[jira] Commented: (DERBY-47) Some possible improvements to IN optimization

A B (JIRA) Tue, 13 Mar 2007 13:00:40 -0800

    [ 
https://issues.apache.org/jira/browse/DERBY-47?page=com.atlassian.jira.plugin.system.issuetabpanels:comment-tabpanel#action_12480546
 ]


A B commented on DERBY-47:
--------------------------

> 1) In one of the comments, you said:
> 
>    We intentionally use a parameter node instead of a constant node 
>    because the IN-list has more than one value 
> 
>    It's not *always* true that the IN-list has more than one value, right?
>    That is, it would be legal, if not very useful, to write
> 
>    SELECT * FROM t WHERE c IN (1)

Yes, an IN-list can only have a single value.  However, if such an IN-list 
occurs we will convert it into an equality predicate as part of the first "if" 
branch in the preprocess() method:

    /* Check for the degenerate case of a single element in the IN list.
     * If found, then convert to "=".
     */
    if (rightOperandList.size() == 1)
    ...

Thus we won't ever get to the code referenced above.  But you're right, it 
might be good to add an explanatory comment to explain this.

> 2) Do you have any test cases of the form
> 
>    WHERE c IN (SELECT c_prime from t_prime)
> 
>    That is, where the IN-list is neither a list of literal constants, nor a
>    list of parameter markers, but is instead a subquery whose values will
>    be used as the list.

A few test cases for this kind of query already exist in lang/inbetween.sql and 
also in lang/subquery.sql.  So I did not add any new test cases with my 
changes.  Is there anything in particular you think could be problematic here?

>    Does such a query generate and use the new style Multi-Probe processing?

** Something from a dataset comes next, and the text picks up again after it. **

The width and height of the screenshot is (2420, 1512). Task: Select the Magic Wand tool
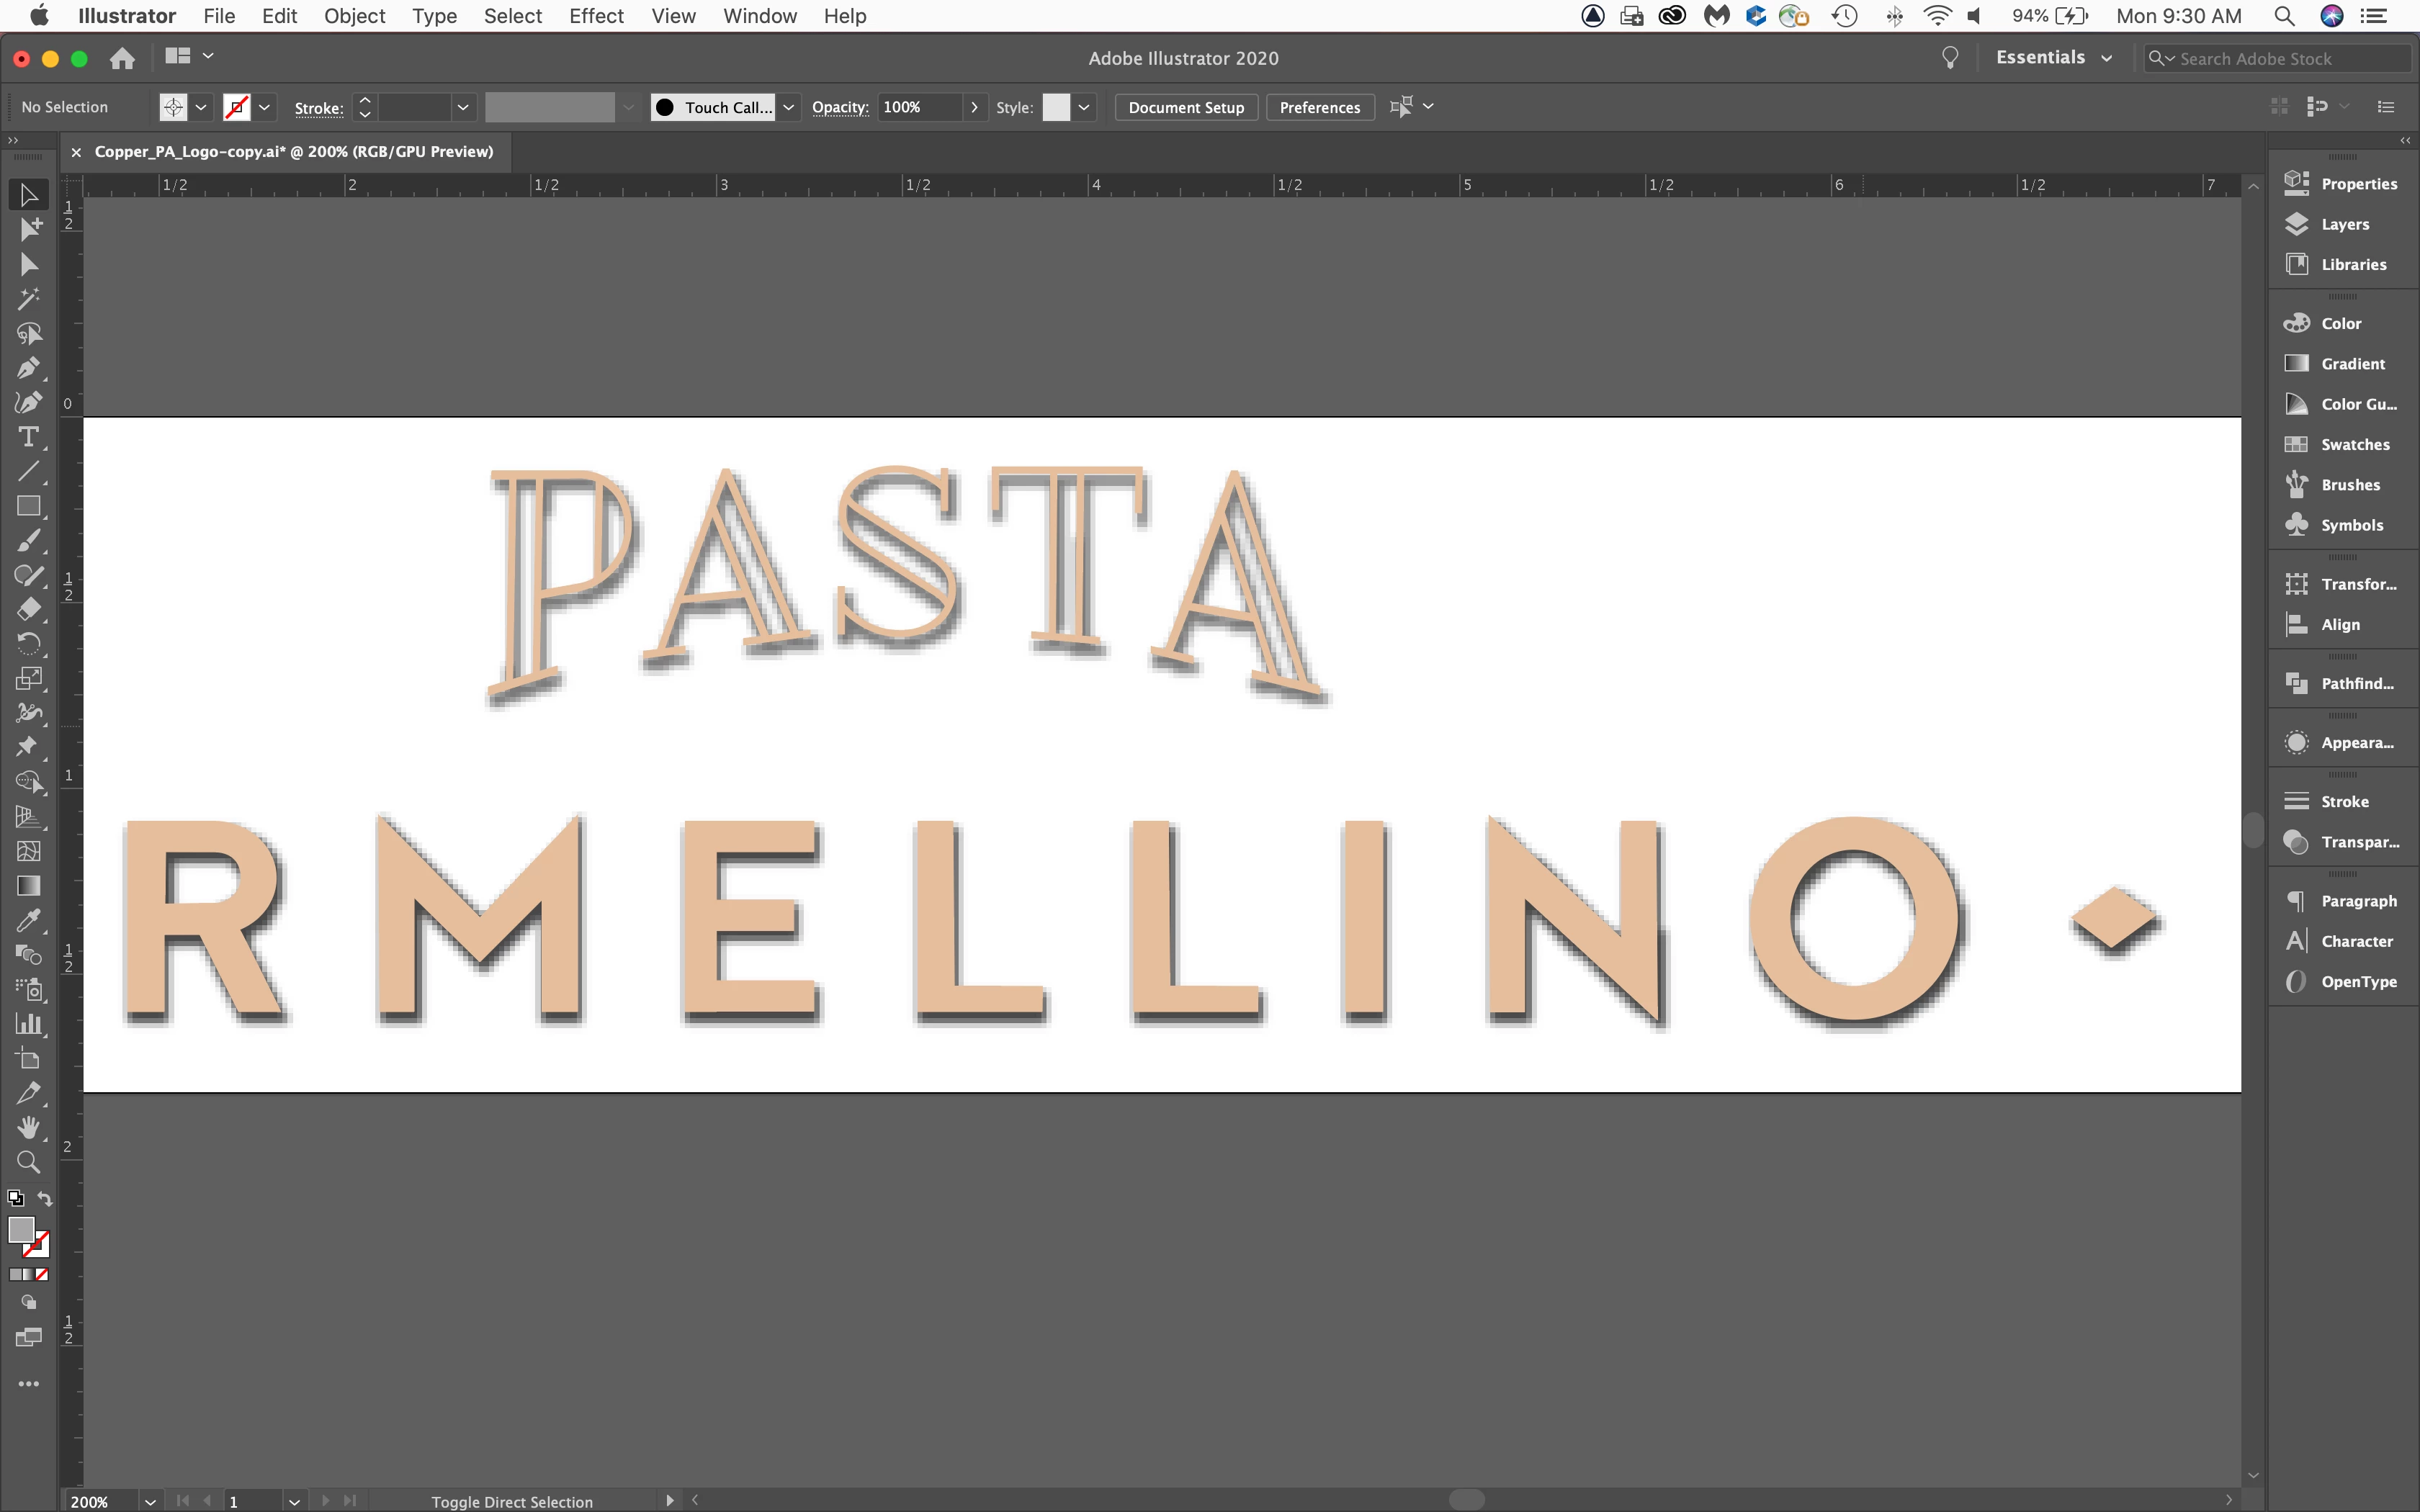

No, it does not.  Multi-probe processing only occurs if the IN-list is solely 
comprised of constant and/or parameter nodes.  A subquery is neither constant 
nor parameter, hence no multi-probing will occur.  The code for this is in the 
preprocess() method of InListOperatorNode:

   else if ((leftOperand instanceof ColumnReference) &&
     rightOperandList.containsOnlyConstantAndParamNodes())
   {
        <create probe predicate>
    }

> 3) Do you have any test cases in which the IN-list predicate references a
>    column in a UNION or a UNION view, thus requiring pushing the IN-list
>    predicate down and pulling it back up?

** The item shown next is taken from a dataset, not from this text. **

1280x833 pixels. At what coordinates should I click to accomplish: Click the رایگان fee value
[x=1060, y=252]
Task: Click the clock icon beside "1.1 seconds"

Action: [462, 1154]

I added a few, simplified test queries for this situation to lang/inbetween.sql 
as part of d47_mp_addlTestCases.patch (under the heading "Nested queries with 
unions and top-level IN list").  There are also a handful of queries in 
lang/predicatePushdown.sql that include IN lists in addition to equality 
predicates.  Feel free to comment if you think more testing should be done 
here...

> 4) In the change to OrNode.java, my eye was caught by the variable name 
> "beon".
>    I've seen that a common convention is to use an acronym, so maybe "beon"
>    stood for Binary Equality Operator Node, or something like that, but the
>    actual datatype is Binary*Relational*OperatorNode, so I would have
>    expected to see a variable "bron".
> 
>    BinaryRelationalOperatorNode beon = null;
> 
>    It's totally unimportant, but I saw it and thought I'd mention it.

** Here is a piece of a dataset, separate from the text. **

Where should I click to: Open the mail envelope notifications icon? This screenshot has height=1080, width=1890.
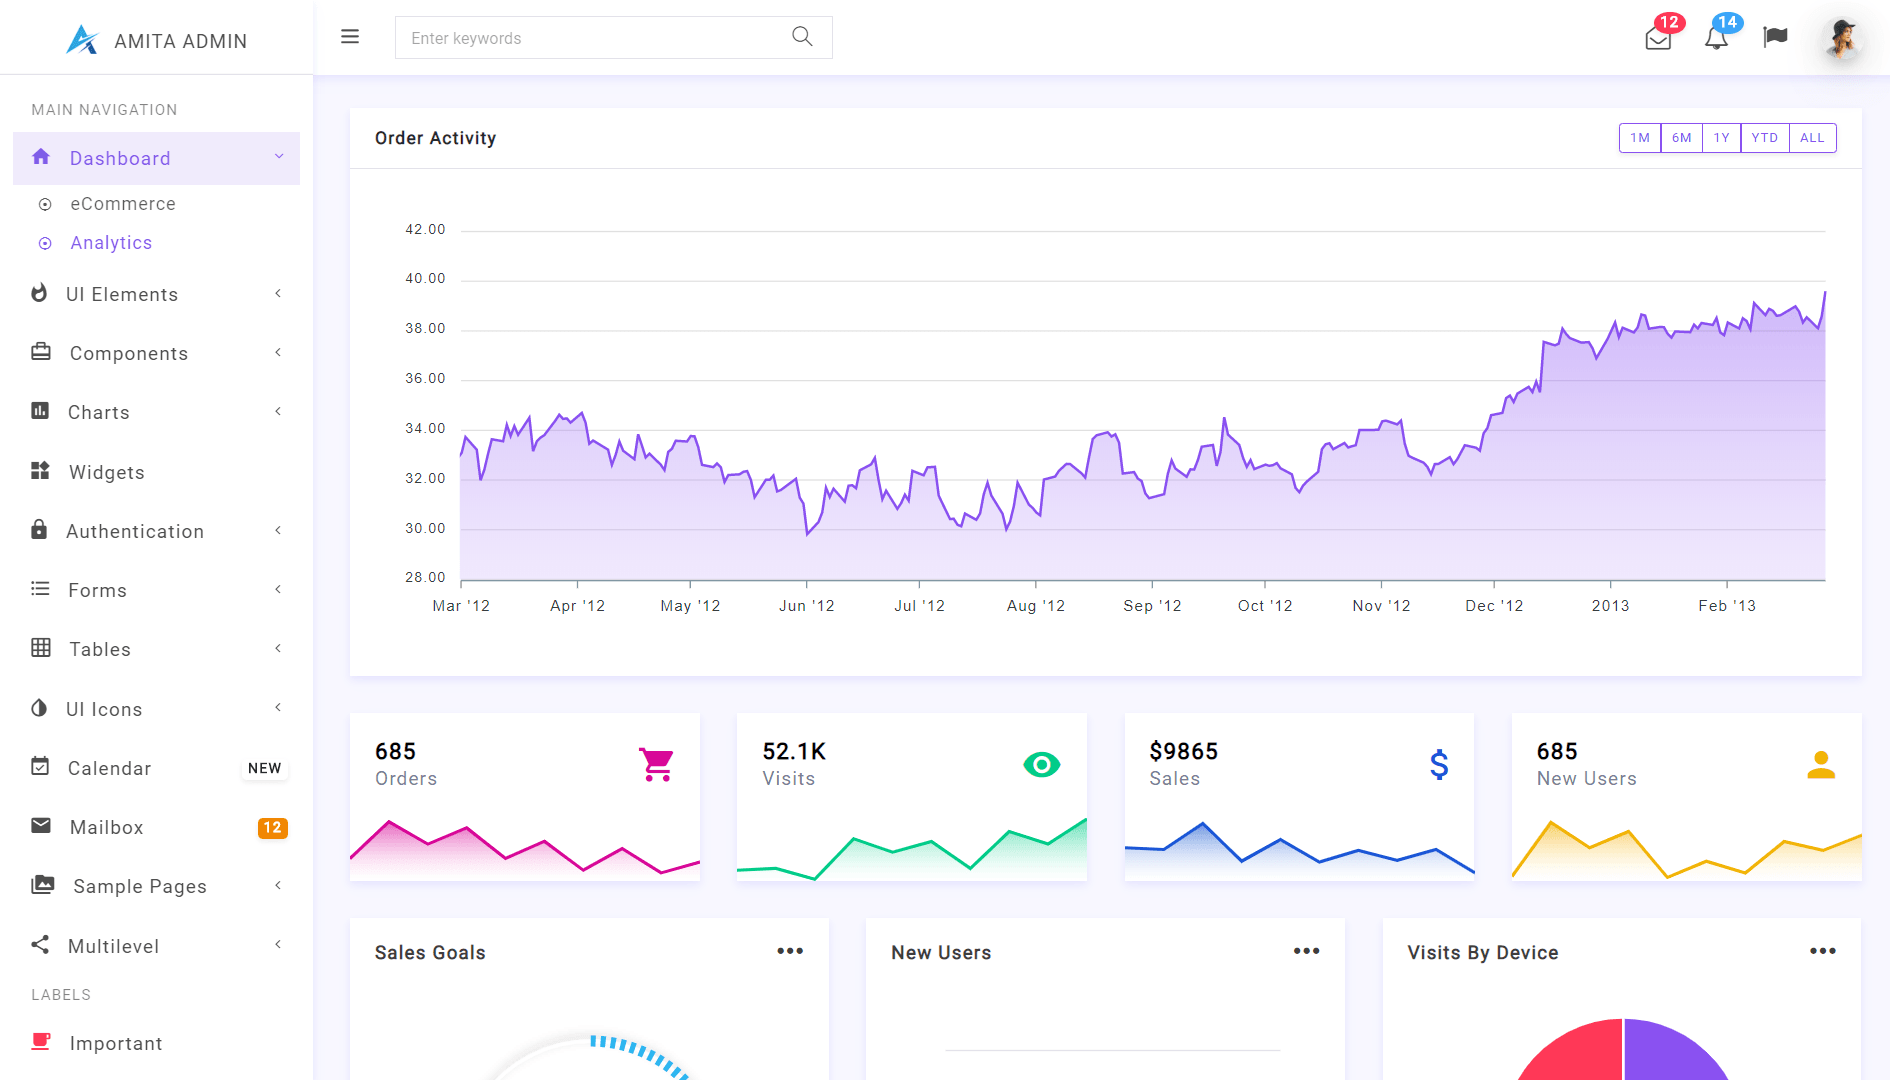(x=1657, y=39)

Oops, good catch :)  Just a typo, I will try to fix this up.

> 5) I looked at the updated masters; to my eye they show that the new probe
>    predicate is working, and the optimizer is choosing to use index-to-base
>    processing for these predicates rather than the formerly-chosen table
>    scans, so this looks great to me.

Thank you for taking a look at these--this was an unexpected but very welcome 
review!

> 7) For some reason, I expected to see something more vivid indicating the
>    use of the new execution strategy in the query plans, I thought maybe I'd
>    see something like "MultiProbeTableScanResultSet" in query dumps? Is it
>    just these tests that don't show that, and other query dumps would? 

This had occurred to me, as well, but then I realized that in all of the test 
cases the MultiProbingTableScanResultSet shows up as the child of an 
IndexToBaseRowResultSet, which I think means it doesn't actually get printed in 
the query plans (only the info for the IndexToBaseRowResultSet is printed).  
This is simliar, I think, to BulkTableScanResultSet, which is not printed in 
query plans, either (I don't think...I believe the only way to tell is by 
looking at the fetch size).

> Or is the only indication that the new probing code has been chosen the
> use of the index in place of the table scan?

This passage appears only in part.